The Learning Center Resources
The Learning Center in upstairs Loso Hall is not just a place to buy paper and print assignments; it is a helpful resource in navigating and assisting with the workload in any kind of class. Ryan Scariano, the tutor coordinator, and Kathryn Shorts, director of student success and transition, continue to let students know one important piece of information: the Learning Center is not just for students who are failing their classes.
A misconception that students often have is that tutoring is only for students who are getting bad grades, and only a last minute resort. Whether it’s the writing tutor, subject tutors, or groups study sessions, tutors are there to help you understand and work through the day-to-day class work and information. They are there to help you get prepared for upcoming tests, and are there when you are struggling. Many students have benefitted from going to meet with tutors.

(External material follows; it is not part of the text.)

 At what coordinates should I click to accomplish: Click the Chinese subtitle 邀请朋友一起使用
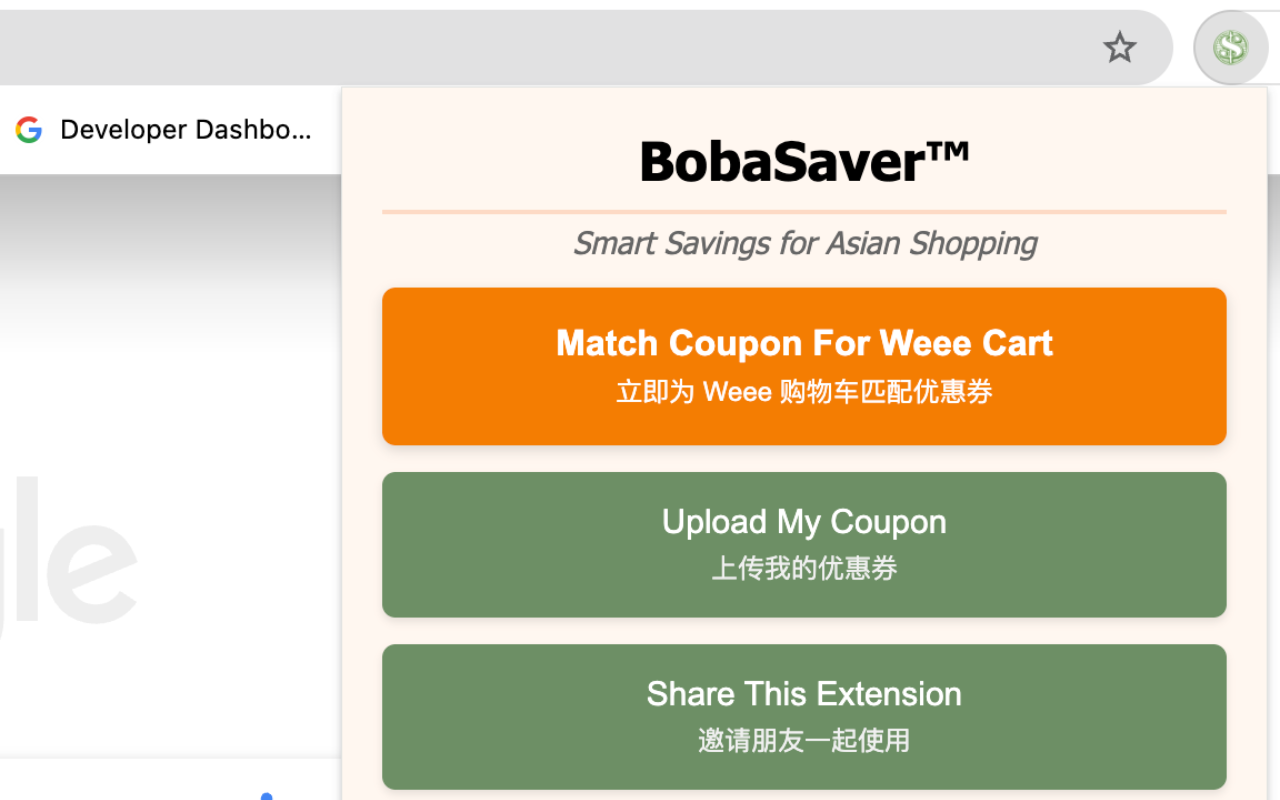[x=804, y=740]
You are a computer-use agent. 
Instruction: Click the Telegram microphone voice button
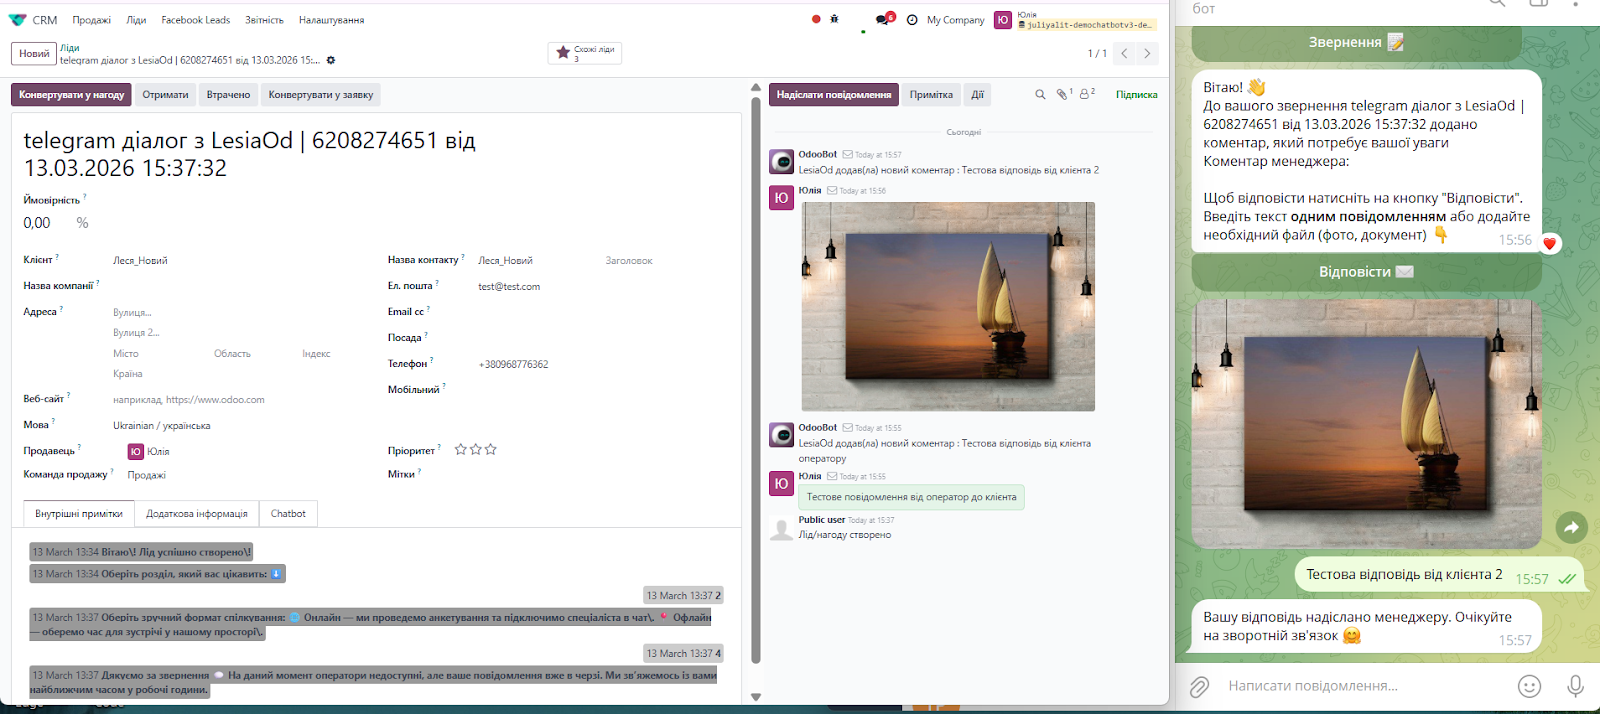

Approximately 48% of students on campus received some kind of tutoring help in the 2018-2019 school year. Often students who have been tutored and gotten familiar with the Learning Center end up networking, forming a community, and working there themselves.
Both Emily Andrews, a current writing tutor, and Deon Nguyen, a General and Organic Chemistry tutor, used tutoring services before becoming tutors themselves. Even if you are not struggling, Emily says that “it’s nice to be able to get a different perspective on assignments.” Deon Nguyen says another benefit to the tutoring services in the Learning Center is that they are free. He adds, “Most people often think that tutoring services cost money but it is easy as booking an appointment and receiving help.”
Besides tutoring, the Learning Center offers a lot of other resources. In the computer lab, printing is available for free. If you do not have your own paper, there is paper there to purchase, as well. The Learning Center is a quiet place where you can do your homework. They also host events, like Night Against Procrastination (N.A.P). There are also job opportunities as a lab aid, as a tutor, as a front desk lab aid, and as an aid in the Disability Services Office (applications are available on handshake).
Ryan Scariano says one thing that is helpful to students is “knowing what is available to you.” He says that building a community is one great aspect of getting involved in school events and knowing your resources. A shared experience of being a student closes that student to tutor gap. Some current tutors even go to other tutors of different subjects to help them. Emily Andrews advises that students should not “worry about feeling embarrassed or nervous to ask for help.” Help is here at EOU in the Learning Center for students no matter where they are in their studies.